WROL in Mexico: What it’s like when people self-govern


José Santos at a checkpoint near the entrance to Tancítaro. Fed up with both the cartels and the government, the people of Tancítaro pushed out both. Credit Brett Gundlock for The New York Times
A very interesting article about how people are running their own cities and territories as the central government of Mexico fails to deal with the drug cartels and widespread corruption.
Losing Faith in the State, Some Mexican Towns Quietly Break Away
The article is well worth your time but what I take from it is how complex these situations can be. At the end of the day when the government leaves a void regarding safety people have to defend themselves any way they can. Even then, it is not the safe utopia many survivalists often envision in their fantasies:
Monterrey: ‘They Destroyed the Whole Thing’
If Tancítaro seceded with a gun, then the city of Monterrey, home to many top Mexican corporations, did it with a Rolodex and a handshake.
Rather than ejecting institutions, Monterrey’s business elite quietly took them over — all with the blessing of their friends and golf partners in public office.
But their once-remarkable progress is now collapsing. Crime is returning.
“I’m telling you, I have a long career in these matters, and the project I am more proud of than anything is this one in Monterrey,” said Jorge Tello, a security consultant and former head of the national intelligence agency.
“It’s very easy to lose it,” he warned, adding that it may already be too late.
Monterrey’s experiment began over a lunch.

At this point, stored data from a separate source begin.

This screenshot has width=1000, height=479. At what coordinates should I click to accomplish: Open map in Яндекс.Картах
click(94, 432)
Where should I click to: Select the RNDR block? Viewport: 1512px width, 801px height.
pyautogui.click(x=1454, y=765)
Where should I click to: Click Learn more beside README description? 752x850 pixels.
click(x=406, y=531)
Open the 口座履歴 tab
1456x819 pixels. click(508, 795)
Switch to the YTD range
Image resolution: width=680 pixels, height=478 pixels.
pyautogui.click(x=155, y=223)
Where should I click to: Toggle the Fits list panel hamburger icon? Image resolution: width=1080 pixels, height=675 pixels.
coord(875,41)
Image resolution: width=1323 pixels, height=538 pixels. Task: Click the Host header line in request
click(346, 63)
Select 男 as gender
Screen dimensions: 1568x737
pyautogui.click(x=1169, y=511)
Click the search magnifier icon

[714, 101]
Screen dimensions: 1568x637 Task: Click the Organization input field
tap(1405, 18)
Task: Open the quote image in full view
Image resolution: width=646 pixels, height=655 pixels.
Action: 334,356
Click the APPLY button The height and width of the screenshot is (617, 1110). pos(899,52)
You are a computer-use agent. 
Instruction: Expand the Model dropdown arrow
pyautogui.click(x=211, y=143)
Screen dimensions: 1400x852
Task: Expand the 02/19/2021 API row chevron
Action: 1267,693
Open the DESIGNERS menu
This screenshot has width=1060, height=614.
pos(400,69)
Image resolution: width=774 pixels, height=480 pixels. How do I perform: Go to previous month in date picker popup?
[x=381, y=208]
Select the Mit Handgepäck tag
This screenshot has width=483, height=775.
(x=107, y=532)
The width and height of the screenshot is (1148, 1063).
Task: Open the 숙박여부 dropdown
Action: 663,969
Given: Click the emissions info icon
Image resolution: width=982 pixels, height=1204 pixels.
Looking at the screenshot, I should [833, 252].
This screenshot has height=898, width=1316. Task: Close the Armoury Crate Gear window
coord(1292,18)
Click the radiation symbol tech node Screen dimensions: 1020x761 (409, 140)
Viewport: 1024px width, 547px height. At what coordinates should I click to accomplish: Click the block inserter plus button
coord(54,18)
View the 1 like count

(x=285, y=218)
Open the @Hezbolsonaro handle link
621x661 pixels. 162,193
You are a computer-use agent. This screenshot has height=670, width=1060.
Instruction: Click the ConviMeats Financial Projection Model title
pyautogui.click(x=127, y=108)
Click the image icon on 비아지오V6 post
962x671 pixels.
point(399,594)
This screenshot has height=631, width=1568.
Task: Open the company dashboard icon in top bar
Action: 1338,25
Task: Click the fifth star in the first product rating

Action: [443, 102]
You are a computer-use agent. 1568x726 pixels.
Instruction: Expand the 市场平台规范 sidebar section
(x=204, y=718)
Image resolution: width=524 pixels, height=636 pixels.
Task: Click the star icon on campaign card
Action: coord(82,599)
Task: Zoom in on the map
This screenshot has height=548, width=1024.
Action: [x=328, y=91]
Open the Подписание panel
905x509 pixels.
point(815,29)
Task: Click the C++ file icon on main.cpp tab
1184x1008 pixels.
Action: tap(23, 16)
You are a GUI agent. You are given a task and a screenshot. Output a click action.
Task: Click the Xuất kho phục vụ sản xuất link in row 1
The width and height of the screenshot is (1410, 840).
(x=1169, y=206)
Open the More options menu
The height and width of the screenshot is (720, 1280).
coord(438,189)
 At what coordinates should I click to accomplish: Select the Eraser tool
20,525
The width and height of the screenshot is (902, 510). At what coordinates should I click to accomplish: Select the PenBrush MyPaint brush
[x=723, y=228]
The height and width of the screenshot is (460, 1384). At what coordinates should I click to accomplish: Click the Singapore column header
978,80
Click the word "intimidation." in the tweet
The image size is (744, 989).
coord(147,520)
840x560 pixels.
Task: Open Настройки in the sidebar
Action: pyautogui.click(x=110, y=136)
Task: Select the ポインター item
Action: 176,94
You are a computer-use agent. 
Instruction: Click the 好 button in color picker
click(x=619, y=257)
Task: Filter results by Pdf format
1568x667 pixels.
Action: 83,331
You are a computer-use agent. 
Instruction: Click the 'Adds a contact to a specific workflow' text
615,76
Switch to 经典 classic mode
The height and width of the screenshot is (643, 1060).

Mr. Tello was dining with the governor, who received a call from José Antonio Fernández, the head of Femsa, one of Mexico’s largest companies.
Femsa’s private security guards, while ferrying employees’ children to school, had been attacked by cartel gunmen, he said. Two had died repelling what was most likely a kidnapping attempt.
In many cases the already existing socio-political structures can be used at a local level, but self-governing rather than taking orders from an incompetent and corrupt central government.
It also helps if the region is economically self-sustainable.

FerFAL
Fernando “FerFAL” Aguirre is the author of “The Modern Survival Manual: Surviving the Economic Collapse” and “Bugging Out and Relocating: When Staying is not an Option”

2 comments:

Unknown said...

The EZLN tried to do something similar in Mexico in the 90s

Steve said...

great documentary on this

https://en.wikipedia.org/wiki/Cartel_Land

the goverment is clearly the enemy.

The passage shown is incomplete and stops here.